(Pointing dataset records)
(begin)
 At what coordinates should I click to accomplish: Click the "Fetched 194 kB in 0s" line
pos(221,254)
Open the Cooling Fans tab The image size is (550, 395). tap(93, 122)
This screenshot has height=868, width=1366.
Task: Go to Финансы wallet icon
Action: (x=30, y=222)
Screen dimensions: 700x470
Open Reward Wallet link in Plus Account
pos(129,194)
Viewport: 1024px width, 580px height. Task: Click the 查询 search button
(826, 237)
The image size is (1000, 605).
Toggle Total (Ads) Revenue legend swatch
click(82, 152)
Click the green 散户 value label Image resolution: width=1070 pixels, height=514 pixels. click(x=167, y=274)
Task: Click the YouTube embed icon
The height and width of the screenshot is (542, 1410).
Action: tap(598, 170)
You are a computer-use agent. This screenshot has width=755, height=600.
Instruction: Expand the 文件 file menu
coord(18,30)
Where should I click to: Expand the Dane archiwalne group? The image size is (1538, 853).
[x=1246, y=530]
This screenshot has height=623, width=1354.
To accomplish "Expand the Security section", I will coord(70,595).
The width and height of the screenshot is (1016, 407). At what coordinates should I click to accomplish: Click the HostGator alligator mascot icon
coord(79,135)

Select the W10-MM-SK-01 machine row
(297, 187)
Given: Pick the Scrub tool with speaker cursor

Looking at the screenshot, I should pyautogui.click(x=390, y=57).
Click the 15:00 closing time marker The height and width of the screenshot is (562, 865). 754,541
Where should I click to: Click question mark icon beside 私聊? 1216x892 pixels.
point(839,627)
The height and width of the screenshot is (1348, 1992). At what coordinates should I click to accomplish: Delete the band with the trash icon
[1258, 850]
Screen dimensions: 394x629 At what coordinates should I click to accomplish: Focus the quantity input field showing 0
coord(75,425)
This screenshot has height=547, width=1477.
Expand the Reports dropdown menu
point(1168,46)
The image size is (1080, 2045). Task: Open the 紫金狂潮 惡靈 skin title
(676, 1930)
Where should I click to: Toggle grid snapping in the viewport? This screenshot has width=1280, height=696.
(end)
__What is needed__
Switch every "Expand" in the data above to "Unfold" and reproduce all of the data with nothing else altered.

__The result__
 At what coordinates should I click to accomplish: Click the "Fetched 194 kB in 0s" line
pos(221,254)
Open the Cooling Fans tab The image size is (550, 395). tap(93, 122)
This screenshot has height=868, width=1366.
Task: Go to Финансы wallet icon
Action: (x=30, y=222)
Screen dimensions: 700x470
Open Reward Wallet link in Plus Account
pos(129,194)
Viewport: 1024px width, 580px height. Task: Click the 查询 search button
(826, 237)
The image size is (1000, 605).
Toggle Total (Ads) Revenue legend swatch
click(82, 152)
Click the green 散户 value label Image resolution: width=1070 pixels, height=514 pixels. click(x=167, y=274)
Task: Click the YouTube embed icon
The height and width of the screenshot is (542, 1410).
Action: tap(598, 170)
You are a computer-use agent. This screenshot has width=755, height=600.
Instruction: Unfold the 文件 file menu
coord(18,30)
Where should I click to: Unfold the Dane archiwalne group? The image size is (1538, 853).
[x=1246, y=530]
This screenshot has height=623, width=1354.
To accomplish "Unfold the Security section", I will coord(70,595).
The width and height of the screenshot is (1016, 407). At what coordinates should I click to accomplish: Click the HostGator alligator mascot icon
coord(79,135)

Select the W10-MM-SK-01 machine row
(297, 187)
Given: Pick the Scrub tool with speaker cursor

Looking at the screenshot, I should pyautogui.click(x=390, y=57).
Click the 15:00 closing time marker The height and width of the screenshot is (562, 865). 754,541
Where should I click to: Click question mark icon beside 私聊? 1216x892 pixels.
point(839,627)
The height and width of the screenshot is (1348, 1992). At what coordinates should I click to accomplish: Delete the band with the trash icon
[1258, 850]
Screen dimensions: 394x629 At what coordinates should I click to accomplish: Focus the quantity input field showing 0
coord(75,425)
This screenshot has height=547, width=1477.
Unfold the Reports dropdown menu
point(1168,46)
The image size is (1080, 2045). Task: Open the 紫金狂潮 惡靈 skin title
(676, 1930)
Where should I click to: Toggle grid snapping in the viewport? This screenshot has width=1280, height=696.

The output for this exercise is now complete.